__Prompt__.
Without any pictures, retype exactly the lines from the one with "Collapse the Loan Term section" through the final line of the records.

Working data Block Start

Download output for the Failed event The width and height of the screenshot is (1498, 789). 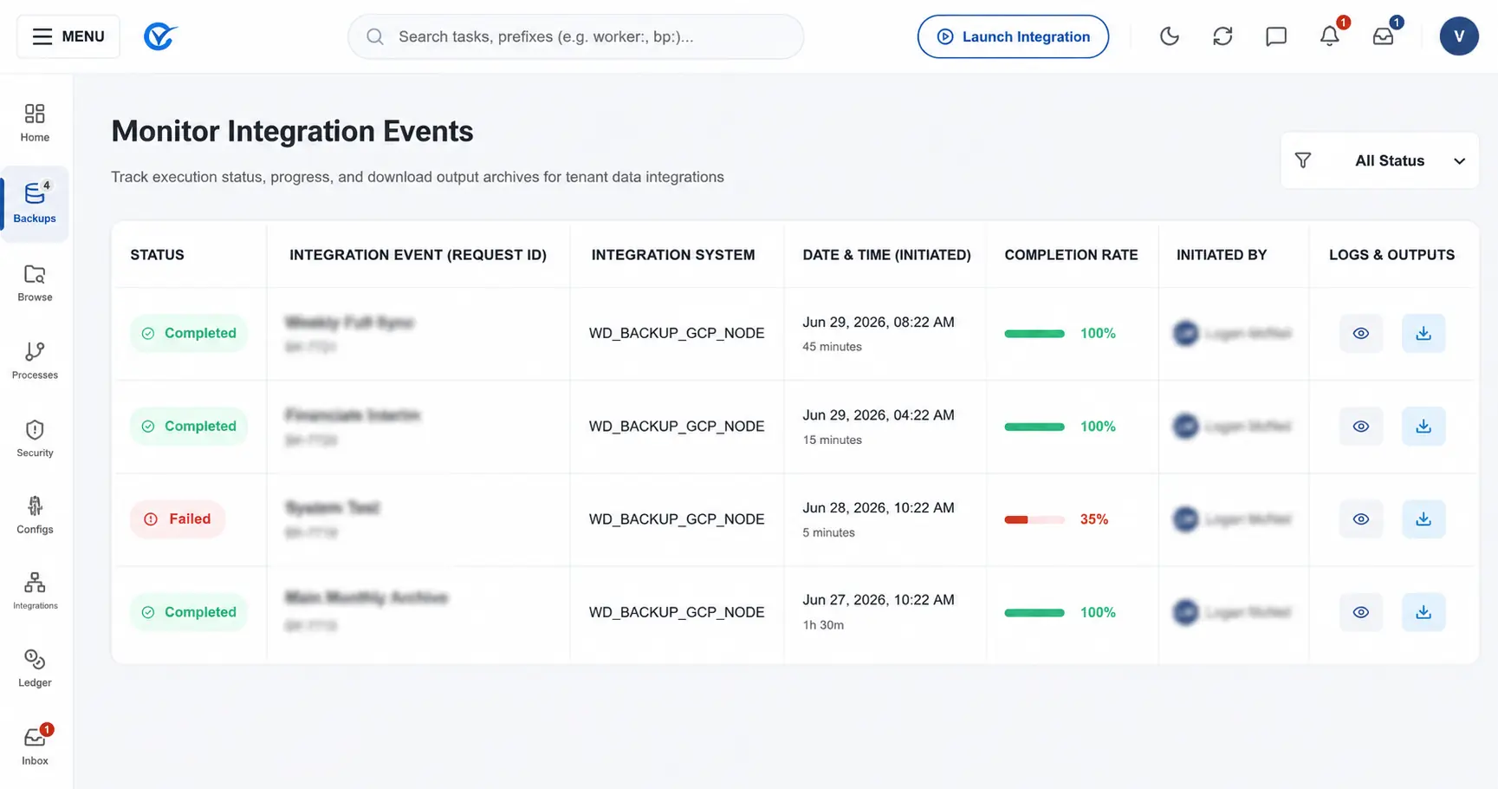coord(1423,519)
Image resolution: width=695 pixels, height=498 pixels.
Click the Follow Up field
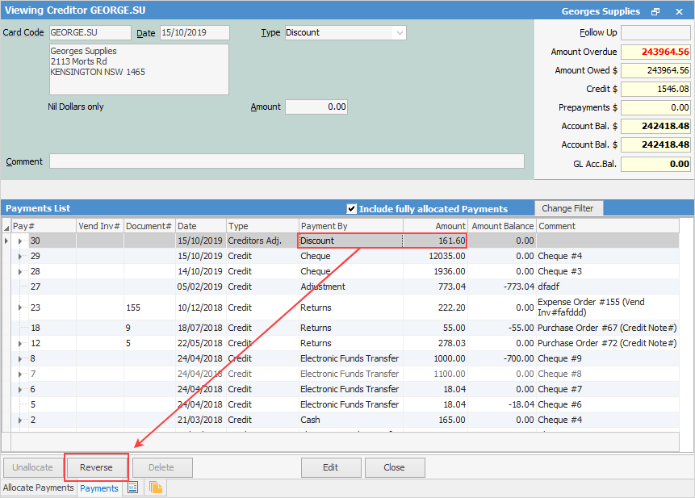[655, 33]
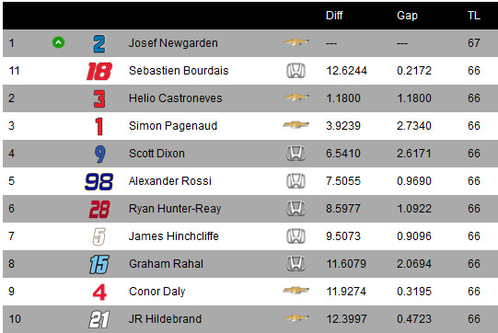Click the red number 28 car badge
498x333 pixels.
click(x=99, y=209)
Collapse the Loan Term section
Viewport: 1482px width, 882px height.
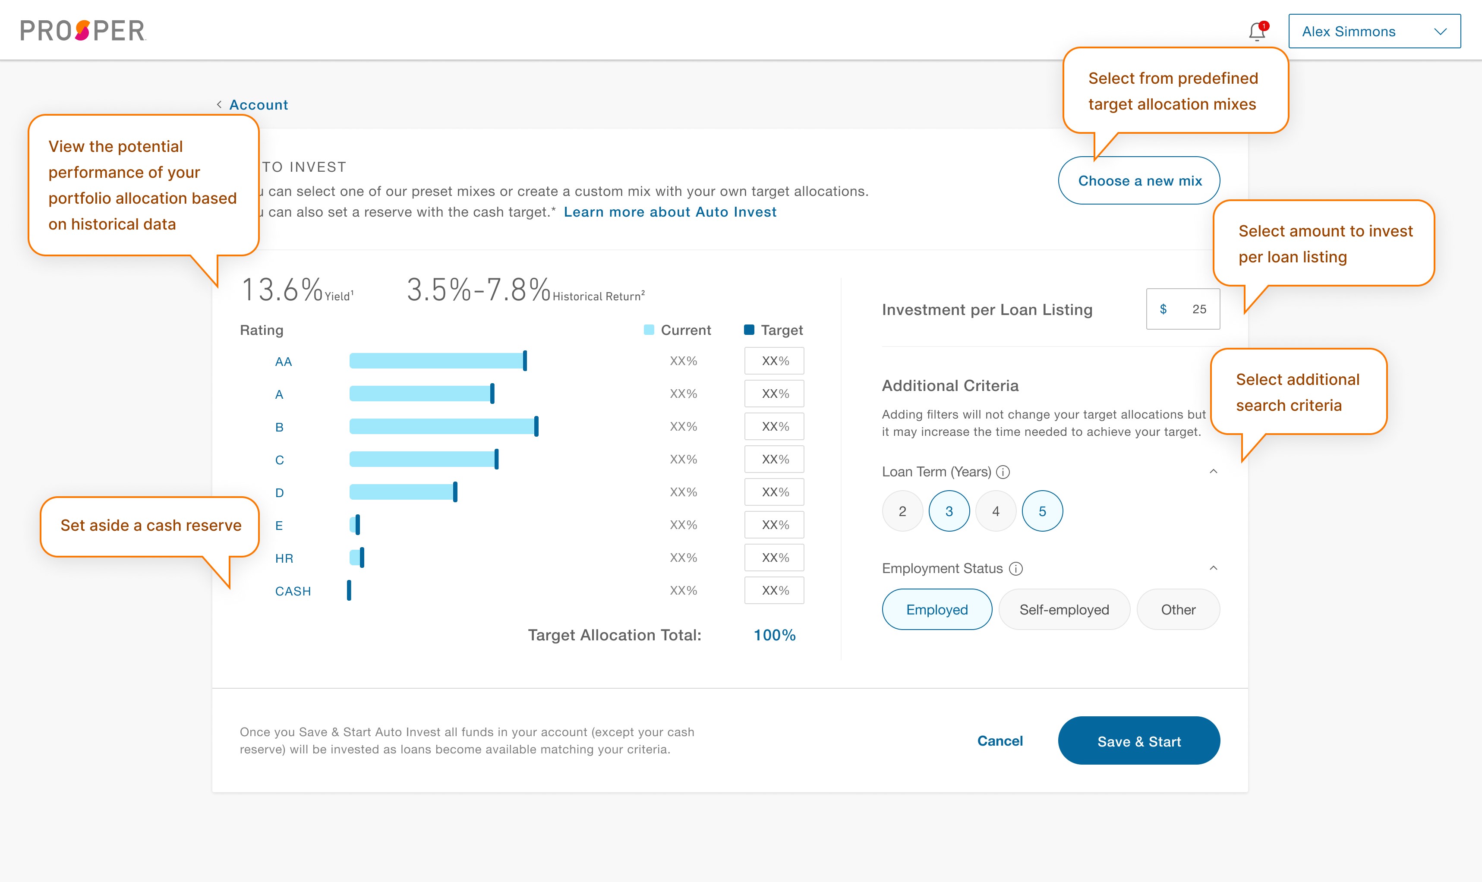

Working data Block End

__Output below__.
Collapse the Loan Term section
Viewport: 1482px width, 882px height.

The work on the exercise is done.